The entire process is a spiritual journey. Writing the book, figuring out how to market it, connecting with readers, it’s all an opportunity to grow as a person, to expand your worldview, and to discover deeper levels of truth. That’s pretty spiritual stuff, if you ask me.
In the Enchanted World, true love’s first kiss is magic.
Nandana’s Mark, Book 1: When two half-faeries–Melia and her younger sister–are cursed under dreadful circumstances, true love’s first kiss is the remedy.
The Flower of Isbelline, Book 2: Nothing but true love’s first kiss can save Melia’s younger sister from blind ambition and ruin.
The Dragon Carnivale, Book 3: Melia must choose the freedom she cherishes or true love’s first kiss–and a relationship that promises to secure her place in the Whole.
The Queen of the Realm of Faerie is a fairy tale fantasy series that bridges the Mortal and Enchanted worlds. The main character, Melia, is an eighteen-year-old half-faerie, half-mortal.
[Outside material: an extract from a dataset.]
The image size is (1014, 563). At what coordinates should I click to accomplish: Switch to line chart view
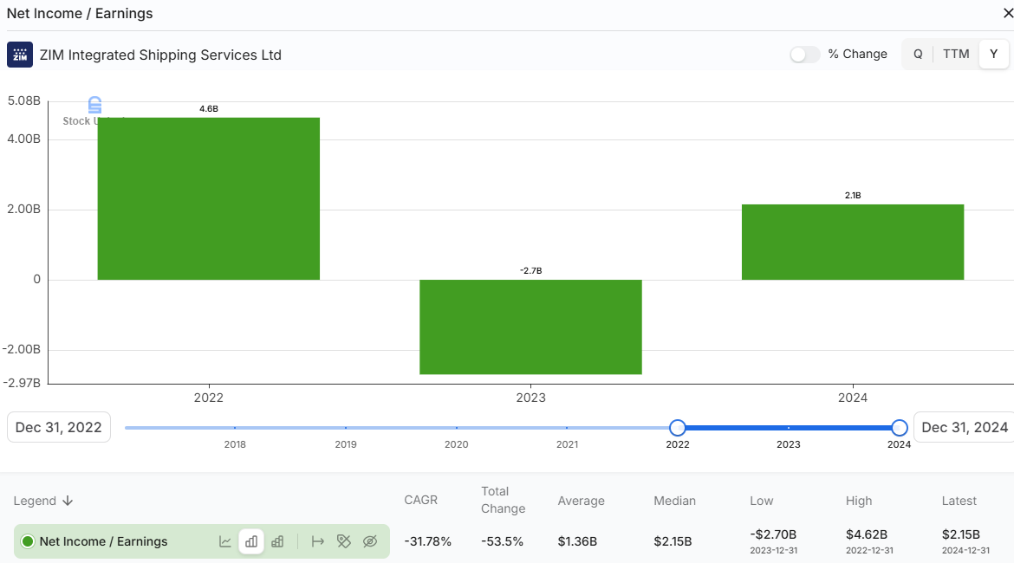pos(225,541)
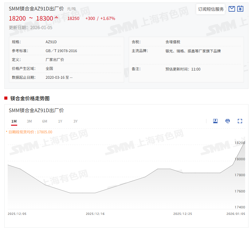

When the story opens in the first book, Melia is troubled by her dark moon visions, gossip she overhears about her parents at the local market, and the trauma of living among full-blooded faeries with wings–she doesn’t have any.
As the series unfolds, the historic and mystical forces that shape Melia’s life are revealed. Each step of her journey–to find the place where she belongs–alters her perceptions about herself, deepens her relationships with others, and enlarges her world view.
True Love’s First Kiss is a compilation of the first three books in this ongoing series.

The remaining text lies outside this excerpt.